# Required action 1
In the passage on the cost of discipleship, what does it say comes before the triumph?
# Required action 2
Rewrite the passage on the cost of discipleship starting at "The first seeker" and ending at "into (Luke 14:27-30).", replacing "seeker" with "inquirer".
# Required action 3
Carry on the passage on the cost of discipleship from its last sentence.

# Document excerpt

--- --- ---

Matthew 8:18-22 / Luke 9:57-62…
The cost of discipleship is no less today than it was back then. We know that nothing should take precedence over the call to follow Christ, but it is not as easy as some make it out to be. The practical problem is the actual acts of discipline required to follow Jesus when other “good” things are pulling against our commitment. Jesus provides us with keen insight into the conflicting commitments that would try and pull us away. These stories are about us.
The first seeker has his zeal met with an unexpected response. Jesus challenges the man to see that He walks the way of certain sorrows. Would he still want to follow knowing this? The truth of the trail is that testing, trial, and tribulation come before the triumph (Philippians 1:29). The hasty hero needs to realize what he is getting into (Luke 14:27-30).

--- --- ---

# Data below
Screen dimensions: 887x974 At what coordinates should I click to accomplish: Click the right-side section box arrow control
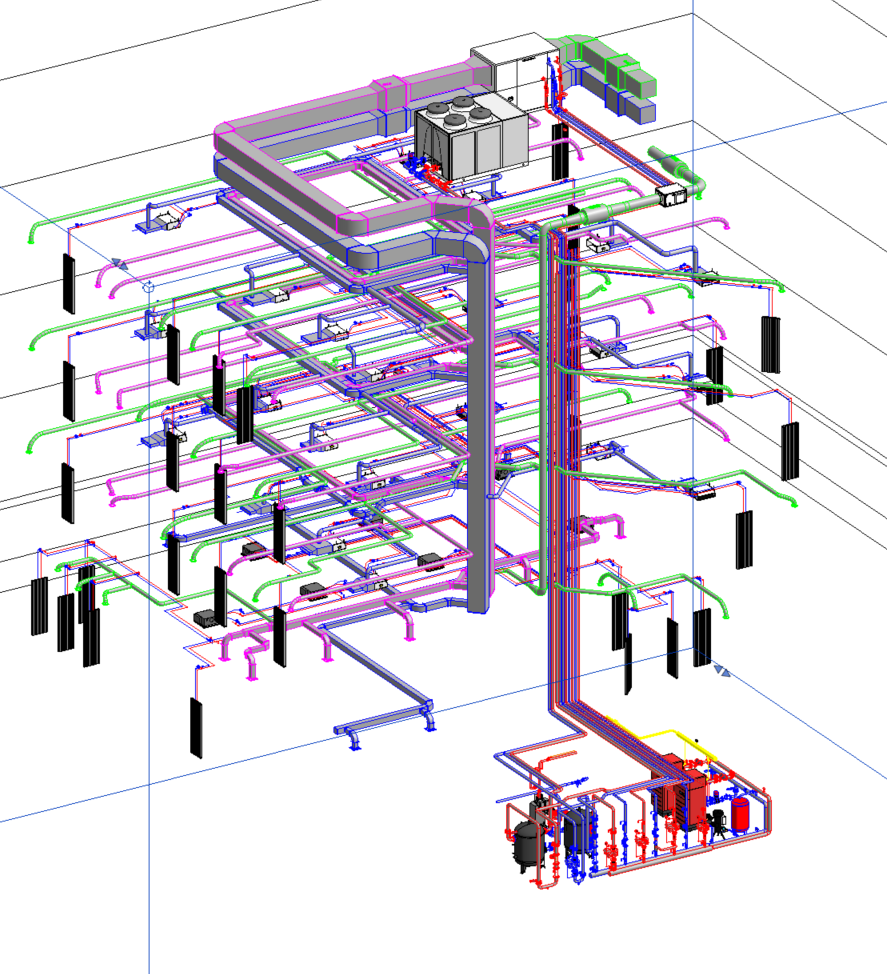pos(722,669)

--- --- ---

# Written reply 1
Testing, trial, and tribulation come before the triumph.

# Written reply 2
The first inquirer has his zeal met with an unexpected response. Jesus challenges the man to see that He walks the way of certain sorrows. Would he still want to follow knowing this? The truth of the trail is that testing, trial, and tribulation come before the triumph (Philippians 1:29). The hasty hero needs to realize what he is getting into (Luke 14:27-30).

# Written reply 3
The second would-be disciple is challenged to see that obedience to Jesus is more important than obligation to culture. This man did not place the value of Jesus high enough. He was hesitant; he wanted to wait until he received his inheritance to follow Jesus fully. Serving God by serving family can become an evil commitment if we fail to follow Christ (Luke 14:26).
The third man was challenged to see that following Jesus means going all out, and you can’t go all out unless you are all in (Luke 14:31-33). You can’t run with the old crowd (1 Peter 4:3-4). You can’t move forward if you keep looking back (Philippians 3:8-14). “Looking back” is like Lot’s wife (Genesis 19:26), not an actual return to the world, but a reluctance to break with it.
When we are hasty, hesitating, or halfhearted, we need to be reminded that Jesus is worth it.